Le bien, le mal, les victimes, les coupables, les discours qui accompagnaient le sida s'imposaient jusque dans notre famille et la divisaient. Ma grand-mère dressait le portrait de trois victimes de la fatalité : son fils, sa belle-fille, sa petite-fille. Mon grand-père restait muré dans le silence. Les stéréotypes liés à la maladie l'étouffaient. En parler exigeait de convoquer des thèmes dont il ne maîtrisait pas le vocabulaire, qu'il n'avait pas le courage d'aborder. Fuyant cette atmosphère pesante, il se réfugiait à la boucherie. Peu importe que les villages qu'il continuait d'arpenter soient déserts, le travail était son échappatoire. Quant à mon père, dans le secret de sa colère la plus profonde, je crois qu'il avait établi une distinction fondamentale entre une petite fille victime et ses parents coupables. Coupables de lui imposer leur propre mort, si précoce, coupables de lui léguer leur sang pourri en héritage. »

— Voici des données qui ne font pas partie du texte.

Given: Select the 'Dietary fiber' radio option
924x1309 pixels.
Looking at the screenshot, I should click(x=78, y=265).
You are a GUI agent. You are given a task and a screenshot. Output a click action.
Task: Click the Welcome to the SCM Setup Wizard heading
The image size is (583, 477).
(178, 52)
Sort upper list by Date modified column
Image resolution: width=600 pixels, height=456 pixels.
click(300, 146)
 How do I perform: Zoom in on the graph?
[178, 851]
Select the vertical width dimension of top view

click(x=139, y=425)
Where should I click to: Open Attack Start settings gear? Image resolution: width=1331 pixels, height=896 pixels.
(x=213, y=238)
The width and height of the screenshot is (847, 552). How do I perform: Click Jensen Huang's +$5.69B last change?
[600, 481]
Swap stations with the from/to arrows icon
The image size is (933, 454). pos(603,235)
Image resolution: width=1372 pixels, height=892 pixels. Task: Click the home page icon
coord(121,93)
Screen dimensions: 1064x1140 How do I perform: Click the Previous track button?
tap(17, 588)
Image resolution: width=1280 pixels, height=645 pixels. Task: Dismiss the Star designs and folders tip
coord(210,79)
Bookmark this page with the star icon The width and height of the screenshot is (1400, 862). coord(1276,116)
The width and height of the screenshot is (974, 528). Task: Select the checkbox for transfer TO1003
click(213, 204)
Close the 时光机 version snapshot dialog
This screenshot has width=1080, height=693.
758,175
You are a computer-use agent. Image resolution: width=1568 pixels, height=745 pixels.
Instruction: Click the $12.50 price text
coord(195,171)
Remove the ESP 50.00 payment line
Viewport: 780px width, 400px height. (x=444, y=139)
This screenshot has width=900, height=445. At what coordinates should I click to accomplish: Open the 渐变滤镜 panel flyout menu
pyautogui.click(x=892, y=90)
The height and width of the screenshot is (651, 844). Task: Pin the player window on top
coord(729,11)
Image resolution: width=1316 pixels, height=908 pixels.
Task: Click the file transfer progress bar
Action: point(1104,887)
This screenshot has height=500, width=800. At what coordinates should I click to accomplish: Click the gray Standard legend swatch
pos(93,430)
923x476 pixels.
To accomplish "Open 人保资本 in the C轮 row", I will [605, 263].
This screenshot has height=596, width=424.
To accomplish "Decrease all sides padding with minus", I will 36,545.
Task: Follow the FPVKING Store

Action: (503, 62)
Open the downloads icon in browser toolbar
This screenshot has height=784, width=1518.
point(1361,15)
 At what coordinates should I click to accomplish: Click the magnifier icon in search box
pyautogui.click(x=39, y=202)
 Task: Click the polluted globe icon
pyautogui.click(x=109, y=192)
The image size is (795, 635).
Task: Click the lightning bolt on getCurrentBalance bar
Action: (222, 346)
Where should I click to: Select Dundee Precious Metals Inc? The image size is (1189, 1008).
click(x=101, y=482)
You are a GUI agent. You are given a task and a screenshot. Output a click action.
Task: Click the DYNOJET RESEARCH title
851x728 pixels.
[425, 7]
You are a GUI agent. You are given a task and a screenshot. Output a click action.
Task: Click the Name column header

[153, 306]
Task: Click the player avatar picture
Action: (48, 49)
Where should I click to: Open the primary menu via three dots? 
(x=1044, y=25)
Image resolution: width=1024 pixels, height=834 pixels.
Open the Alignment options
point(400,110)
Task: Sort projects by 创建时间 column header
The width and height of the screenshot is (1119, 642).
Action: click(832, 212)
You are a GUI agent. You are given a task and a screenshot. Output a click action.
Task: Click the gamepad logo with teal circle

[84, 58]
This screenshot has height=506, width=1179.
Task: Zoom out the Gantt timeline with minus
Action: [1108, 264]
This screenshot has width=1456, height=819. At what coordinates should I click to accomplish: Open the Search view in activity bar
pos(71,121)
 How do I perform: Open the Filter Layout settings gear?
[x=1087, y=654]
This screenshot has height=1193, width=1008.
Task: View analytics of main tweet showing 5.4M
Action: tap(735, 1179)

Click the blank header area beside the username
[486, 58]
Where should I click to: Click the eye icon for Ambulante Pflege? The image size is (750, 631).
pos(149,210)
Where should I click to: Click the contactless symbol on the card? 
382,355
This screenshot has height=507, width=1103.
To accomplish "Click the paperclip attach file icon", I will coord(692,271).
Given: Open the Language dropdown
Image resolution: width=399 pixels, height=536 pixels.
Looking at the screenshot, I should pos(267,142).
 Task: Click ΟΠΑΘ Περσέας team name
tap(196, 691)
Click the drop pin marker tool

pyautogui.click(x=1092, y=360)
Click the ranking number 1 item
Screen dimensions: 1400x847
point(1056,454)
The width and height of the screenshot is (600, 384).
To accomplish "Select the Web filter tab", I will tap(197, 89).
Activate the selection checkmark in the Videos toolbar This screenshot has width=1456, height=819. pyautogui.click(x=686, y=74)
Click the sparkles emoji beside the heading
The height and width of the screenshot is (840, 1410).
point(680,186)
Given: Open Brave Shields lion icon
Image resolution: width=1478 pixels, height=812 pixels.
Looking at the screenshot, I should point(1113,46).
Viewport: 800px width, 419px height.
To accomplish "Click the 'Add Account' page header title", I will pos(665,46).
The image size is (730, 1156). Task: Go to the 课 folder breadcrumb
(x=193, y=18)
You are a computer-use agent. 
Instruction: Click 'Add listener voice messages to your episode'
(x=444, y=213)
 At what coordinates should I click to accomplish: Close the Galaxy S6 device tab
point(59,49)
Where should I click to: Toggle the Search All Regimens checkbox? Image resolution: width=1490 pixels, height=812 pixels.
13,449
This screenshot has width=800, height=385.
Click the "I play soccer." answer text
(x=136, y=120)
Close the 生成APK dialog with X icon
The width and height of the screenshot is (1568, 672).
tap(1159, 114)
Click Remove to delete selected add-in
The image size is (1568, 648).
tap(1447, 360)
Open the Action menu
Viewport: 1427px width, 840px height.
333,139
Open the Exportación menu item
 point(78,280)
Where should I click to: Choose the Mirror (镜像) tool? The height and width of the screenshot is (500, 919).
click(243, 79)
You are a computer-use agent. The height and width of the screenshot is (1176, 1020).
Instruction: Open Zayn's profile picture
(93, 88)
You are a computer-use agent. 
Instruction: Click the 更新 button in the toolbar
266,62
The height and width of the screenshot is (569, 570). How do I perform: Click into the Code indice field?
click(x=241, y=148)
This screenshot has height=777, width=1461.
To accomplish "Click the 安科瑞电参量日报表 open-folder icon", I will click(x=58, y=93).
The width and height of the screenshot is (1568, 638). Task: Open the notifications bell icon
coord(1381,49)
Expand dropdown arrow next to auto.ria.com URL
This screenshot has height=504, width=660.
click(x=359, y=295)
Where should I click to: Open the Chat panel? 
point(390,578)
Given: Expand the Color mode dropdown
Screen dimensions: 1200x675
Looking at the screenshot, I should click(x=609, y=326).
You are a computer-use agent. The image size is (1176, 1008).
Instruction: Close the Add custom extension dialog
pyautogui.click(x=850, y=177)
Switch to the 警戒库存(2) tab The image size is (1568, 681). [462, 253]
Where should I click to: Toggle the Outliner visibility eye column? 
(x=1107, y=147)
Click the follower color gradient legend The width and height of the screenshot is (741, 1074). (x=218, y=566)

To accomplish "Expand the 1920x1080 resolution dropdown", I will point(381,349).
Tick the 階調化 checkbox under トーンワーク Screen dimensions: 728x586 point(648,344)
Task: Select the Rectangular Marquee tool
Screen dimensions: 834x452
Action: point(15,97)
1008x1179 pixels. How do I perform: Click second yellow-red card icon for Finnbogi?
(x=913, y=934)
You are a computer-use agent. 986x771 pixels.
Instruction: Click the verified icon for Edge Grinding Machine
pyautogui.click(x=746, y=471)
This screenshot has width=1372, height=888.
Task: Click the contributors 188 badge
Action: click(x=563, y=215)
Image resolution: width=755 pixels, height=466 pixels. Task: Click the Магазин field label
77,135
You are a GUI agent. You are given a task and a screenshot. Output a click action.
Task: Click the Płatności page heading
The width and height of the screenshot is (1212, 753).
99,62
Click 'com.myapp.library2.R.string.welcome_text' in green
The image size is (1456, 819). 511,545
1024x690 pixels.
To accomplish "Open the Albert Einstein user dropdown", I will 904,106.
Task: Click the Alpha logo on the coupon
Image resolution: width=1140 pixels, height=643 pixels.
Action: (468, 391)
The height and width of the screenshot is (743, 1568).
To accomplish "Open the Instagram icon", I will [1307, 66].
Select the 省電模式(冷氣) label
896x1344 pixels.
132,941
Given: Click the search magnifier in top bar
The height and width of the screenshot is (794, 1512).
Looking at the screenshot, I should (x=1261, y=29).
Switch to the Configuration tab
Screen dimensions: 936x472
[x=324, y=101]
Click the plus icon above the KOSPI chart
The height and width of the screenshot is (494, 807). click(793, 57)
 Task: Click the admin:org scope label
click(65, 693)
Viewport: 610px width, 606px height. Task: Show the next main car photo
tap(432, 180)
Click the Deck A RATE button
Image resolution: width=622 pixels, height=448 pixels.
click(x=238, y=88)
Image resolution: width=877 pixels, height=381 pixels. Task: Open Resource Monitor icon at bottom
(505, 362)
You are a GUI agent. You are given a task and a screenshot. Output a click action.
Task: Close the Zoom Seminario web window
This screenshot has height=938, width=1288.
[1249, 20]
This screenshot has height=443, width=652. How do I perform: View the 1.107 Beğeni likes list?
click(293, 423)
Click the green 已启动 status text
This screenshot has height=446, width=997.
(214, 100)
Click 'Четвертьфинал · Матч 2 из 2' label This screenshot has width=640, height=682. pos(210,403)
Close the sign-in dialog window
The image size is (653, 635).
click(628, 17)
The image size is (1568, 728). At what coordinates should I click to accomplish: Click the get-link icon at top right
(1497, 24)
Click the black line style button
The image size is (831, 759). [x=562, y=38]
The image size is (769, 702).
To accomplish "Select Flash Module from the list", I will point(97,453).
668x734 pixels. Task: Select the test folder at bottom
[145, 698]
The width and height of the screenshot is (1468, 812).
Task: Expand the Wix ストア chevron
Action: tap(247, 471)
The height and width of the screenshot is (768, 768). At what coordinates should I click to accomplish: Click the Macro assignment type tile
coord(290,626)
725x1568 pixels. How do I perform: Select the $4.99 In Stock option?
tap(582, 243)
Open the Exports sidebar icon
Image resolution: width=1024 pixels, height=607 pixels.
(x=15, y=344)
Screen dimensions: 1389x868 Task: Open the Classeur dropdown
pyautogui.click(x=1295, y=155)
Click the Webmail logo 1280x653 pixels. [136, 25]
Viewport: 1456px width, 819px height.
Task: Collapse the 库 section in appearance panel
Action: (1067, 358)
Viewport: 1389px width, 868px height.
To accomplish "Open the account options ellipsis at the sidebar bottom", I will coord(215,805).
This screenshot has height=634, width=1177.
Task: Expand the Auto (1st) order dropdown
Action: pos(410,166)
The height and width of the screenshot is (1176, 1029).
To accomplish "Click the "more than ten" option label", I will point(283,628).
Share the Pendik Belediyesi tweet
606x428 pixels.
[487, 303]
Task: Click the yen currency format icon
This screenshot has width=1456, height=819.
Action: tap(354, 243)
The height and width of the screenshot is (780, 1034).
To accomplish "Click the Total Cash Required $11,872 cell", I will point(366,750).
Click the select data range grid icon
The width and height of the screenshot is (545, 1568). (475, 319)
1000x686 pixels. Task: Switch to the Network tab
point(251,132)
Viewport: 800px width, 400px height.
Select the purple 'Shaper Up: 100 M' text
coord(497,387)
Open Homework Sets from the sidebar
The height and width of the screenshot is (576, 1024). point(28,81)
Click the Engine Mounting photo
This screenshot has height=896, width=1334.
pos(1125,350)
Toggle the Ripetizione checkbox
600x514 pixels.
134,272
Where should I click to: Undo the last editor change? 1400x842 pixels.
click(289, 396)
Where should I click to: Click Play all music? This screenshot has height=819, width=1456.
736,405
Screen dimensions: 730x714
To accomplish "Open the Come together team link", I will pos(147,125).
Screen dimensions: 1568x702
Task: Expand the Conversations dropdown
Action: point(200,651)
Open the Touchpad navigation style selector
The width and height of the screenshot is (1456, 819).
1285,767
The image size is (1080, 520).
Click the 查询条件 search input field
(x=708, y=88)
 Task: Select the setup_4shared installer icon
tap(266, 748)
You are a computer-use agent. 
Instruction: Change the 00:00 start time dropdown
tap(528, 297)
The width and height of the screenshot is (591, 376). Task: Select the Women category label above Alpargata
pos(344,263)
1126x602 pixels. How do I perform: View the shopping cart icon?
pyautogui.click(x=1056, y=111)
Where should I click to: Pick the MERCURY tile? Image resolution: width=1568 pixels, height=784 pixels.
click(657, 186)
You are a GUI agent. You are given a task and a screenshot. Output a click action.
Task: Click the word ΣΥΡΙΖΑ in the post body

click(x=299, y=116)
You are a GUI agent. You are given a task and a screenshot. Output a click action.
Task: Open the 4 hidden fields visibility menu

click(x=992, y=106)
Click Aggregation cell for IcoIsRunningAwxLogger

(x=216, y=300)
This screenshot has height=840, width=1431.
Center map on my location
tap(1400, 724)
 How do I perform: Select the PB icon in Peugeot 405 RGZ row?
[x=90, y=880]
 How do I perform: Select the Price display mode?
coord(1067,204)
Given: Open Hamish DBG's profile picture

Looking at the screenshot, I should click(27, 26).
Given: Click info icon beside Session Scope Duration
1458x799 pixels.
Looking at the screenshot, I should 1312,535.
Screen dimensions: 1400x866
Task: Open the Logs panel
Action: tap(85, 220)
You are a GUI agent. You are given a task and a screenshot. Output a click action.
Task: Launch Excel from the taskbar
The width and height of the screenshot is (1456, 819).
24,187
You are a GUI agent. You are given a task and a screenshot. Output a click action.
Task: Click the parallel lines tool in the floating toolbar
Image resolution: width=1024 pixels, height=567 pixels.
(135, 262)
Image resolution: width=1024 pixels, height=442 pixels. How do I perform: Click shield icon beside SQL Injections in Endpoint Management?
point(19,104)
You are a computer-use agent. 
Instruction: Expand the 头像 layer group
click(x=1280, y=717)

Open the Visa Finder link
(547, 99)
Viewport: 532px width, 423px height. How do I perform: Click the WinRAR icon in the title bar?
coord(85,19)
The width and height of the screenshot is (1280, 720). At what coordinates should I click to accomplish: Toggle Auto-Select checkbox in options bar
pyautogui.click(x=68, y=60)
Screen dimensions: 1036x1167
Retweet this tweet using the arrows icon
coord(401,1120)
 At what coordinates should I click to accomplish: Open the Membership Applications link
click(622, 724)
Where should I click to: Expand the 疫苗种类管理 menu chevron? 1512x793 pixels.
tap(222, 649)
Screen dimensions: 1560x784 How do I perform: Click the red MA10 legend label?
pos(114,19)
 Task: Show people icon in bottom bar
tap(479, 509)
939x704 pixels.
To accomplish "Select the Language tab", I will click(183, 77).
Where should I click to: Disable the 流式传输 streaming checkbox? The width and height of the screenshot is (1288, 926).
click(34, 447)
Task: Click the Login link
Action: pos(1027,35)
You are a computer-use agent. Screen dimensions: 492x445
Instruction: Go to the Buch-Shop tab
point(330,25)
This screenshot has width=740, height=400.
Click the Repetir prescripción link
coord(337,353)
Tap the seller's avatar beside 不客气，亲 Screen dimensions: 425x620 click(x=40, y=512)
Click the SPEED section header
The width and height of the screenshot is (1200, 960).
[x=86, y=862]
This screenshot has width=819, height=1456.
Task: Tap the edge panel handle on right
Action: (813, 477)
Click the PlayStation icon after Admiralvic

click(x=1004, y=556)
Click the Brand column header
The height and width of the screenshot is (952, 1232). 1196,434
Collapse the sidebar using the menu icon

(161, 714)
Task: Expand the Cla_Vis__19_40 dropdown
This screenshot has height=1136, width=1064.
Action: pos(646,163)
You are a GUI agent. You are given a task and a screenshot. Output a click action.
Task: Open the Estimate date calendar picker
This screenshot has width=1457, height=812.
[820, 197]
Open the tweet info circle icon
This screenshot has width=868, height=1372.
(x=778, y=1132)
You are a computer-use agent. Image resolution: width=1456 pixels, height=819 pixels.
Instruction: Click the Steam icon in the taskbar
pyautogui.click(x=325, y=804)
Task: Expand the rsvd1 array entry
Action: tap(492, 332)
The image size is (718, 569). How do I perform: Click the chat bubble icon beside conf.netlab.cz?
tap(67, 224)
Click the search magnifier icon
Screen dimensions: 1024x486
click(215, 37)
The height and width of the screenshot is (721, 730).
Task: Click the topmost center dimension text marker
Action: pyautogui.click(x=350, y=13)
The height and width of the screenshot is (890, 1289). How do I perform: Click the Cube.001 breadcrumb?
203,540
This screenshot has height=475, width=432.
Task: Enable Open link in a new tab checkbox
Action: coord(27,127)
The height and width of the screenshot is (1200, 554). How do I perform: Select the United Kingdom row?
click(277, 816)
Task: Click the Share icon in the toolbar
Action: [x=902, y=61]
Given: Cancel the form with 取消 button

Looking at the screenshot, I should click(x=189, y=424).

« Le virus était allé au bout de sa logique absurde. Contredisant ceux qui aimaient à le décrire comme un être malin. Il avait détruit son hôte, terrassé son système immunitaire. Il avait lui-même scié les piliers d'un refuge qui allait désormais s'effondrer sur lui. Froid, le corps d'Émilie était devenu son impasse, une voie sans issue. S'il avait su migrer depuis son père jusqu'à sa mère et depuis sa mère jusqu'à elle, il n'avait plus trouvé depuis d'autre navire à saborder. Combien de temps allait-il survivre en elle morte, à circuler d'un bout à l'autre de ses veines? Quelques heures ? Quelques jours? Personne ne songeait à se poser ces questions lugubres, à part les services mortuaires. Ils ont imposé au cadavre d'Émilie les mêmes précautions qu'à ceux de ses parents.
Après toutes ces années passées à veiller la petite fille aussi souvent que possible, personne ne se résignait à quitter sa chambre d'hôpital. Certains ont refusé de remonter au village sans elle. Le regard perdu à travers la fenêtre qui donnait sur la promenade des Anglais, tous se tenaient prostrés dans le silence. Au-dessus de la mer, on guettait patiemment l'aube qui viendrait déchirer ce qu'il restait de la nuit. »

Quatrième de couverture

Quarante ans après la mort de son oncle Désiré, Anthony Passeron décide d'interroger le passé familial. Évoquant l'ascension sociale de ses grands-parents devenus bouchers pendant les Trente Glorieuses, puis le fossé qui grandit entre eux et la génération de leurs enfants, il croise deux récits: celui de l'apparition du sida dans une famille de l'arrière-pays niçois - la sienne - et celui de la lutte contre la maladie dans les hôpitaux français et américains.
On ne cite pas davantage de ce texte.